Today, during my lunch break, I got utterly lost among the mountains and hills of Pennsylvania. and I was really happy about it.
This is my 500th post in this blog. I have been blogging since 1999, when my friend Elissa and I started fooling around with the concept of journalling online. Coding our own simple, HTML-based journals hosted by Angelfire. Then we were hosted by a girl we had never met on Silverfire.net, which also still exists. Then we got ourselves into Livejournal (somehow mine still exists). I've blogged with friends at phuzzymath.net, and I've blogged on my own. I've blogged at tigerose.org, which I still own, but now redirects to rosekuo.org. I've written about food, humor, relationships, and professional life. There have been many attempts and iterations of blogs under many different aliases, and I have never been sure about how to express myself online. I change my mind all the time and sometimes my inconstancy is my constancy. I've tried collaborations and different mishmashes of photos and words and thoughts. I've tried to be perfect. I've purposely striven for imperfection. I've spelled things wrong and then corrected them later. I've spelled thing wrong on purpose. I've spelled things wrong and never bothered to correct them. I've edited and re-edited. I've kept the original. I've tried to use correct punctuation, and I've tried to use no punctuation at all. I've been inconsistent in my use of capitalization. I've changed my mind about who I share my online presence with. I've struggled with how to reconcile my personal writing and photography with my professional life. I've struggled with how to reconcile what I write online with what my significant others have wanted me to write. I use pronouns instead of names. I use initials instead of pronouns. I use names. I've gone through periods of writing nothing at all, for months and months. I've gone through phases of only writing down what others have said to me. I've gone through phases of only writing down what I've read. I've identified myself as a person who writes, but not a writer. And vice versa.
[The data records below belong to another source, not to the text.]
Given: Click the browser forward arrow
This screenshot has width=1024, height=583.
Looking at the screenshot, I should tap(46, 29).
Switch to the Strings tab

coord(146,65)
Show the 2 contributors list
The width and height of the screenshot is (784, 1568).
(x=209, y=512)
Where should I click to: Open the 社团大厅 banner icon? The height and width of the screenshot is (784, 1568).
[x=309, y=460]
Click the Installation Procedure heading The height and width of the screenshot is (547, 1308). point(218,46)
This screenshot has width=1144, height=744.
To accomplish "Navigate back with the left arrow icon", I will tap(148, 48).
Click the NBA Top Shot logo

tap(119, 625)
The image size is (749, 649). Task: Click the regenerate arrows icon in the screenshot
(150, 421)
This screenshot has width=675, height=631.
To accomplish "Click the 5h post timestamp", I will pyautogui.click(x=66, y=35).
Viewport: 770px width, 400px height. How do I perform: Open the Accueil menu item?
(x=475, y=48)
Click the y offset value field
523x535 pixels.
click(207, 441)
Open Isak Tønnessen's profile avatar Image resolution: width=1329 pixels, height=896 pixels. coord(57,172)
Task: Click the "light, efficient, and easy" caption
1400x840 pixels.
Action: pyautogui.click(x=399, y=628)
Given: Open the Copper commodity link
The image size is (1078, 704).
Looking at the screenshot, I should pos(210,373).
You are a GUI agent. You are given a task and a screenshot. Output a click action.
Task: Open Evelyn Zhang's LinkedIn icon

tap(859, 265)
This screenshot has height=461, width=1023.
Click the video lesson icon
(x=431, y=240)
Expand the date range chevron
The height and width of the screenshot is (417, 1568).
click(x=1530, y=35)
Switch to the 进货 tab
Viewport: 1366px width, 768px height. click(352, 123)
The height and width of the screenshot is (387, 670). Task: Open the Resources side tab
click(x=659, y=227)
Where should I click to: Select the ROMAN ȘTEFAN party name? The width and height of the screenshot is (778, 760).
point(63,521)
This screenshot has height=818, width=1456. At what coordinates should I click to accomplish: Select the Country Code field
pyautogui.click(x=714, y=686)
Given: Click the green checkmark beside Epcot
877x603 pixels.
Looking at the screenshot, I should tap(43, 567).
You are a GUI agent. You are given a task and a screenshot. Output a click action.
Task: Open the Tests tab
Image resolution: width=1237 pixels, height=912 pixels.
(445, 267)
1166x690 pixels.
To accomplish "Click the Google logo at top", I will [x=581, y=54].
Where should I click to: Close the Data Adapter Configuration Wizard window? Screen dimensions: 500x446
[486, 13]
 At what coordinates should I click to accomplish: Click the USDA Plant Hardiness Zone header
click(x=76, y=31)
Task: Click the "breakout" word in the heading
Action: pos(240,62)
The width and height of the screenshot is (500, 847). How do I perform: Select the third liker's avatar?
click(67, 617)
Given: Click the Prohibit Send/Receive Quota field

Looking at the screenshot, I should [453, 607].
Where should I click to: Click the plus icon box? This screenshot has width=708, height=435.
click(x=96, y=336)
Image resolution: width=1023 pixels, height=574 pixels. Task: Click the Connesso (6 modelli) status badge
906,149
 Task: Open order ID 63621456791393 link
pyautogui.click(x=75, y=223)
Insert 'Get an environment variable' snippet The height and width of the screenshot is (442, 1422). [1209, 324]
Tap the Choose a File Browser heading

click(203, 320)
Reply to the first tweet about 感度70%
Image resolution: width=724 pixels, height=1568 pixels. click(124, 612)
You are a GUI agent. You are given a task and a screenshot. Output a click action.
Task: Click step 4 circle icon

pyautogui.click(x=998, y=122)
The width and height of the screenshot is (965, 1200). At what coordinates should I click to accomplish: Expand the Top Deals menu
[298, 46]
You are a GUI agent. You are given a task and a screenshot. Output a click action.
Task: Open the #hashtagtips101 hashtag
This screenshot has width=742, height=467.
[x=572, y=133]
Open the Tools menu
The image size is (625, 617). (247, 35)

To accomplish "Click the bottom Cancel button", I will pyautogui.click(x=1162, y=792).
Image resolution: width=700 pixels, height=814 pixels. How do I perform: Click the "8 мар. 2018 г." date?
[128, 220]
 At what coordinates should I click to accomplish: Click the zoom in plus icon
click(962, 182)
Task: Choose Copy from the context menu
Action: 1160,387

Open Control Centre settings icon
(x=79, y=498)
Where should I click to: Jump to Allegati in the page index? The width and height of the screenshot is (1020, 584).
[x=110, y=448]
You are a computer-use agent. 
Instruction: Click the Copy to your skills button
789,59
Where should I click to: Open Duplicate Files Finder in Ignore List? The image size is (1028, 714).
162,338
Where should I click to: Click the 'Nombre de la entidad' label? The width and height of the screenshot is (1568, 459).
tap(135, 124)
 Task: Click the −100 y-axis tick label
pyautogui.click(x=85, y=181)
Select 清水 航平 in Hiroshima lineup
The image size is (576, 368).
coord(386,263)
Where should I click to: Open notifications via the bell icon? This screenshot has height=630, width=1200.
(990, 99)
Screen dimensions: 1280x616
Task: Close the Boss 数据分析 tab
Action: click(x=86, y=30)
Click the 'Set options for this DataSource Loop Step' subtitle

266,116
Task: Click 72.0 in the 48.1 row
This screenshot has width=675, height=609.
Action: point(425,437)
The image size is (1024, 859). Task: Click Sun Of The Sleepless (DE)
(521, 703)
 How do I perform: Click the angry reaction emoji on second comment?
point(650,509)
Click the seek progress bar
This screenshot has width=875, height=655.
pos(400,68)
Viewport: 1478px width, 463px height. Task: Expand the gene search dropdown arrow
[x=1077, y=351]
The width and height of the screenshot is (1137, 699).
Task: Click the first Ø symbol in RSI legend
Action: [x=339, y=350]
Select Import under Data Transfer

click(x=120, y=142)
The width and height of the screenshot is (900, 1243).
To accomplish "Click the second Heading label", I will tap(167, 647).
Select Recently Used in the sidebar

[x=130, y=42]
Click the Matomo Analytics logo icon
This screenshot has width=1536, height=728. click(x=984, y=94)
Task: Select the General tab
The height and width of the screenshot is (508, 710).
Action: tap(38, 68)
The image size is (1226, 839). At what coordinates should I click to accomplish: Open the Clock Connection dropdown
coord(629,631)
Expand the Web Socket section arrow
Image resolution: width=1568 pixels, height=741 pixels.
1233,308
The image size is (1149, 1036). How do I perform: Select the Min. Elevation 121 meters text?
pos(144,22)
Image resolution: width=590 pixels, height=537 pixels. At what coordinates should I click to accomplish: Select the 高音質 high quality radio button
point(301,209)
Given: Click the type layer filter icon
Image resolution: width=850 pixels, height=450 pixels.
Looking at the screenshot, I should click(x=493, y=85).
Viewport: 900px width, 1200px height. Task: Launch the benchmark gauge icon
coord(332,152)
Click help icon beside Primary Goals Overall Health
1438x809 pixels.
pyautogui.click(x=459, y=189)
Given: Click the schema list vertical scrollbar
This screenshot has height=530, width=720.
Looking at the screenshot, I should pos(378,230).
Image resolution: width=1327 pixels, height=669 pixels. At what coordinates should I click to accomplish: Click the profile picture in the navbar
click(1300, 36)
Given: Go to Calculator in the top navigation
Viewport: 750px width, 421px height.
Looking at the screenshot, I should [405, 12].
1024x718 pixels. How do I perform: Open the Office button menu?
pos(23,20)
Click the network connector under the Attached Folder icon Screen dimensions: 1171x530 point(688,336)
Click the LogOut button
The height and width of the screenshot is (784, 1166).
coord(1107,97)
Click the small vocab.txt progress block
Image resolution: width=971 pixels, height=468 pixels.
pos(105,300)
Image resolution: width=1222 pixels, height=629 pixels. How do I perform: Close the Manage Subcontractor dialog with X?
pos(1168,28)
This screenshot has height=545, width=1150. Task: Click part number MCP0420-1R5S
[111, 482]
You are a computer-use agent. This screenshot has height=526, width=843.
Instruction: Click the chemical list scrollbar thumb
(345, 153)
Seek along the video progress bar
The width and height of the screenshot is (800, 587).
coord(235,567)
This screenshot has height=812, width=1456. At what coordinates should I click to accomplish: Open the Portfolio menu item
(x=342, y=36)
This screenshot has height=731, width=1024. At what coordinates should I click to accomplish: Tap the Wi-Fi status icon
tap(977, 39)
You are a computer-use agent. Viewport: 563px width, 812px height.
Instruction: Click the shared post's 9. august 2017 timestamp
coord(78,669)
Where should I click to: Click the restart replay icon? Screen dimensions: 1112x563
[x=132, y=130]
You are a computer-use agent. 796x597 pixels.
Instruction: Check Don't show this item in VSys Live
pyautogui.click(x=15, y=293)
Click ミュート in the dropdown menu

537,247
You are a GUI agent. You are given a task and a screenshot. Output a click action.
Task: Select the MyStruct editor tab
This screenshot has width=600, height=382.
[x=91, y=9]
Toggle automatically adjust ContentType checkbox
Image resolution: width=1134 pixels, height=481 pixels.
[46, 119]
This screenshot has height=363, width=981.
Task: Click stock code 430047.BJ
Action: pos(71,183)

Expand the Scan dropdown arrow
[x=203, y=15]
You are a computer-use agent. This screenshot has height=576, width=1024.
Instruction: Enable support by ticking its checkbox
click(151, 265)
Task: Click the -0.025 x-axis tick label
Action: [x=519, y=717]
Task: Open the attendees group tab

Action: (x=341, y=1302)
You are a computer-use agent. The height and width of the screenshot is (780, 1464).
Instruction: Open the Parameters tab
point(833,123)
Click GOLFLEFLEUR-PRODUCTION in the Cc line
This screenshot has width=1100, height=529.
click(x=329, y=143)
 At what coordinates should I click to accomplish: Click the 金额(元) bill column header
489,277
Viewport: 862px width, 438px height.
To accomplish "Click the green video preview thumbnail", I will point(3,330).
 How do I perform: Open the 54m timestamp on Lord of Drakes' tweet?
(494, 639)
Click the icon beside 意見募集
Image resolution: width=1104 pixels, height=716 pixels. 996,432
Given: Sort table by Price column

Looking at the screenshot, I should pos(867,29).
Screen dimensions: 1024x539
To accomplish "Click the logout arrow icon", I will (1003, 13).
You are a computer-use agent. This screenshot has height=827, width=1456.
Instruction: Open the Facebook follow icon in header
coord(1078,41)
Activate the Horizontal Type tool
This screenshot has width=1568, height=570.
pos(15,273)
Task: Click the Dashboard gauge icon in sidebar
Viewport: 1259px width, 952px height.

The thing that matters most is that we haven't stopped trying to create. and I really think that's why I share. It's all a process, creation, creativity, art, writing, sharing. Perhaps it helps us become who will be, or perhaps it helps others realize who we are. In the end, I'm grateful for the opportunity to read others' writing and to share my own. My earliest dream, as told to my mother when I was old enough to scribble in plastic pink diaries, was to be an "arthur" (which was my incorrect pronunciation of author). Without this outlet (and the devoted friends who encouraged me to keep this outlet), I am sure, I would not have continued writing.
"In the end, I'm grateful for the opportunity to read others' writing and to share my own."
ReplyDeleteYes. That.
I didn't know you ever wanted to be an author. Do you still?
My earliest professional dream was to be a cowgirl, I think.
I think it is a distant dream to have something published. I think "writing" is my most familiar, heartbeat kind of dream, the kind of dream that feels like my own skin, so I don't struggle with it anymore. I kind of accept that "being an author" may not look like "publishing a book"- rather, it's about the stuff that I talked about in the blog entry. Does that make sense?